As the wife could not afford to be unhappy, she should begin seriously the business of adaptation. Life was too precious to be thrown away in secret regrets or open differences. The wife should love her husband, but the love need not be the soft, sweet love of pre-marriage days. Let the woman be subject to her husband.
It was common experience that in almost every phase of life woman clung to man, and needed his help and protection. There was nothing menial in that dependency, nothing that detracted from woman’s dignity in the slightest. The true relation between man and woman was the quality of dependence. In married life, man was as subject to woman as woman to man.

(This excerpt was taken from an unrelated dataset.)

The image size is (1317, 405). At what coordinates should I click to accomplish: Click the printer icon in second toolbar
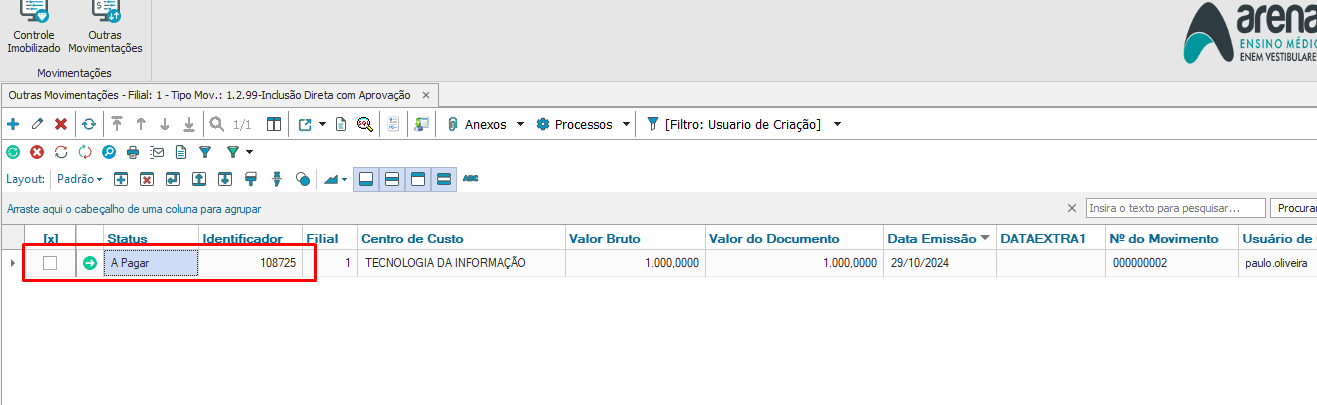pyautogui.click(x=133, y=152)

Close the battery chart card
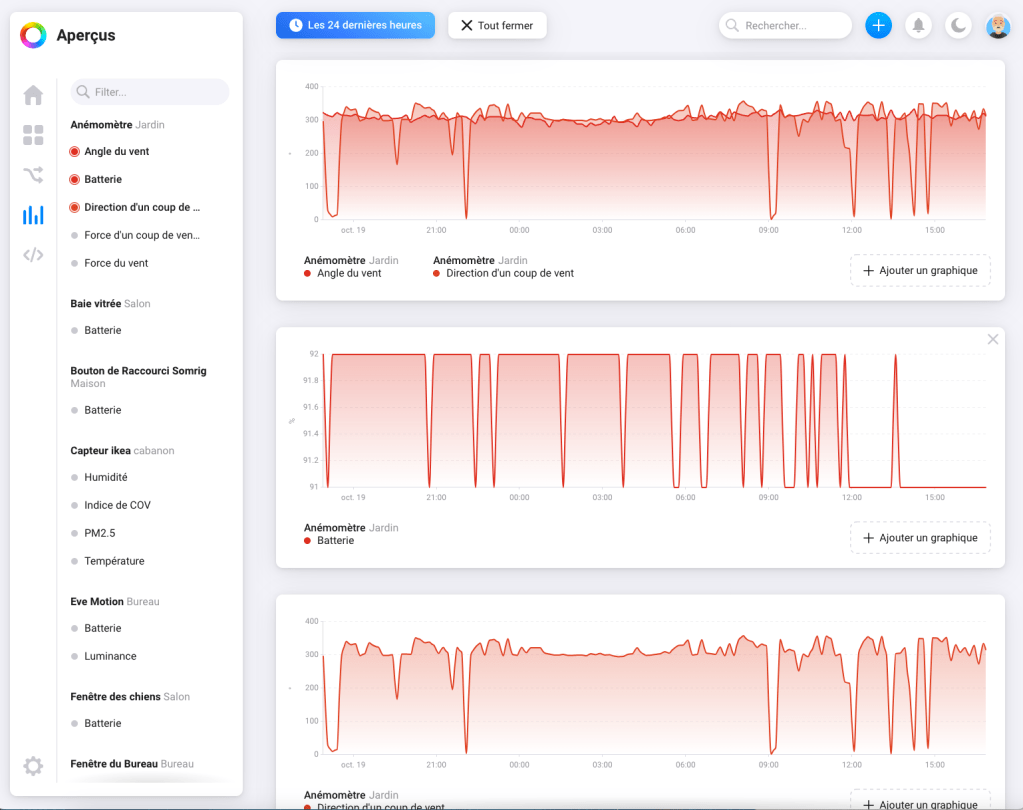pyautogui.click(x=993, y=340)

It was the woman’s mission to regulate the house; to make the husband happy and, above all, to make a man of him. The moment a woman tried to throw off dominion and sought to rival a man, she quarrelled with God’s design and unsexed herself. That however, did not mean that the wife should not have a voice and hand in the affairs of the family business. Two heads were better than one, and woman’s head would often think quicker and see farther than man’s brain and eyes.

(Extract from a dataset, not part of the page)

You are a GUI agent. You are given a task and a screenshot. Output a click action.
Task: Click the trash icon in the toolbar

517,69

In the presence of their wives, most husbands were like clay in the hands of the potter, ready to take any shape that the least skilful potter wished. After all, in the family firm the husband was the senior partner, and should have the last word and say. The love and obedience that a wife gave to her husband gave her a claim on his time and society. She was under an obligation to make the home pleasant but, were the home ever so sweet and pleasant, every man has a desire for an hour of social freedom to mix with his fellows.
Here precisely was danger for the wife – for the young wife especially. She had been alone all day and she thought that her husband should spend the evening with her. She became cross and exacting. It irritated the man to think that his wife desired to monopolise him.

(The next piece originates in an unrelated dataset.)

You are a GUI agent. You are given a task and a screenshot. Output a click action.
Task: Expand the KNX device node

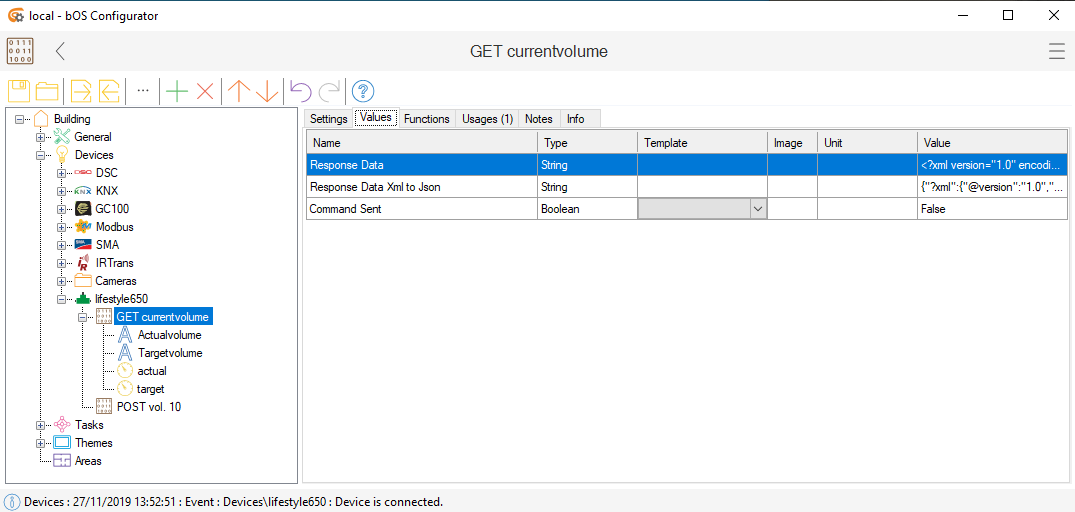click(x=62, y=191)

“I have sympathy,” said the lecturer, “with the wife who has married a golf fiend, unless she happens to be a golf fiend herself, which a woman with a family to look after has no business to be. Of course, golf in moderation is a harmless and innocent occupation, except for the bad language to which it gives rise when a man misses his stroke, but if a man starts thinking and talking and dreaming golf, when he makes golf an idol, oh, then he . . . becomes a perfect brute.”
On the other hand, if the wife wanted to keep her husband from golf, from girls and from Guinness, she must seek more effective means than reproaches and tears – she must make the home clean and neat and comfortable. If girls knew as much about cooking as they did of the different ways of doing up their hair and powdering their noses, there would not be so many marriage failures.